The workflow progresses through checkpoints:
Agents 1 and 2 determine quote necessity and gather customer information
Context data is cached in the orchestration layer
Agents 3 and 4 handle product selection and validation
Additional context is added to the data layer
Agents 5 and 6 manage pricing and legal requirements
Agent 7 assembles the final deliverable
After completing their tasks, agents are released, and new specialized agents are called as needed.
The Richness of Agent-Based Logic
Agent orchestration enables sophisticated decision-making that traditional RPA struggles to achieve. Agents can:
Interpret unstructured data from documents attached to CRM workflows
Check product compatibility across multiple dimensions
Evaluate alignment with current sales goals and business objectives
Apply nuanced legal and commercial logic
Make contextual decisions based on accumulated information
This represents far more than automation of mechanical tasks. Agents bring reasoning capabilities that allow them to navigate complexity in ways that rigid API calls cannot.
The Productivity Paradigm Shift
Both RPA and agent orchestration aim to increase productivity by automating low-value tasks, freeing teams to focus on high-value activities like revenue generation. However, the richness of what’s possible with agents and orchestration represents a fundamental paradigm shift rather than an incremental improvement.
The ability to deploy specialized agents that understand context, make reasoned decisions, and work collaboratively through orchestration layers opens possibilities that were previously impractical or impossible with traditional automation approaches.
Getting Started with Confidence
As you begin working with AI agents and orchestration platforms, remember that your existing software development expertise provides a solid foundation. The frameworks may be new, but the principles of good software design, clear requirements, and thoughtful architecture remain constant.

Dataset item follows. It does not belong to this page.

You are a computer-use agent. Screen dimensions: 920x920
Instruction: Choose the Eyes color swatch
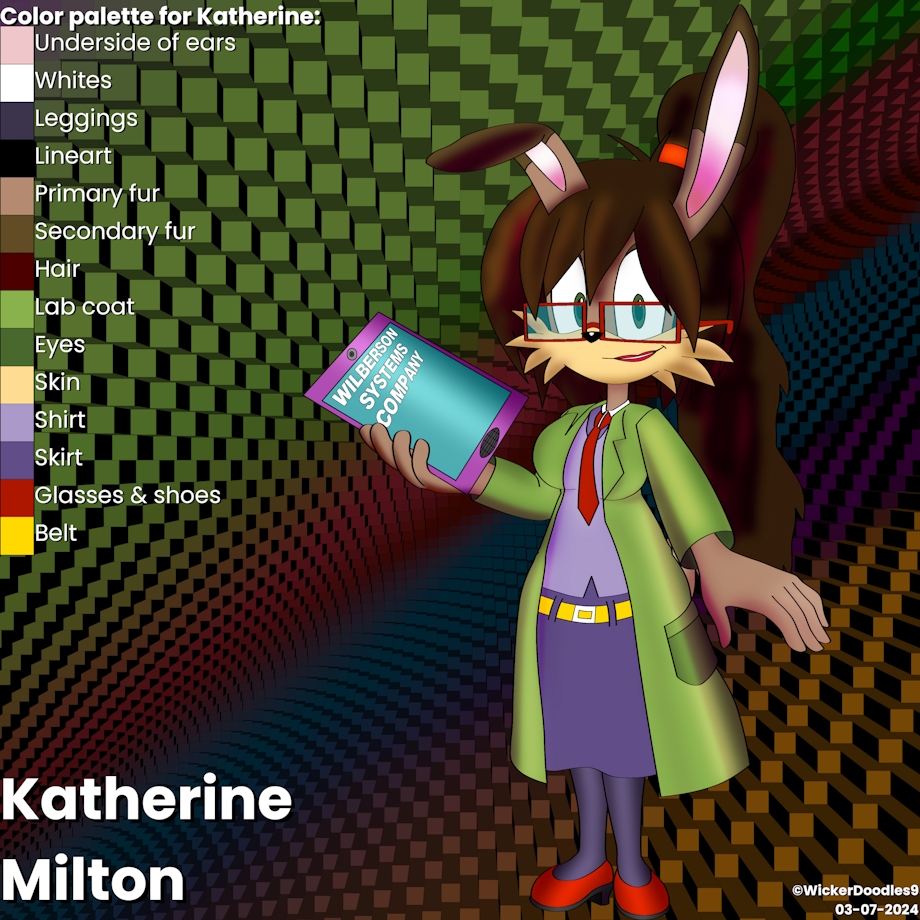17,346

Keep agent job stories tight and well-defined. Leverage the language understanding capabilities of LLMs to handle complexity that structured data alone cannot address. Build your orchestration layers with the same care you’d apply to any distributed system.
The transformation of workflow orchestration through AI agents and LLMs is underway. With your existing skills and a willingness to explore these new tools, you’re well-positioned to deliver solutions that were simply not feasible just a short time ago.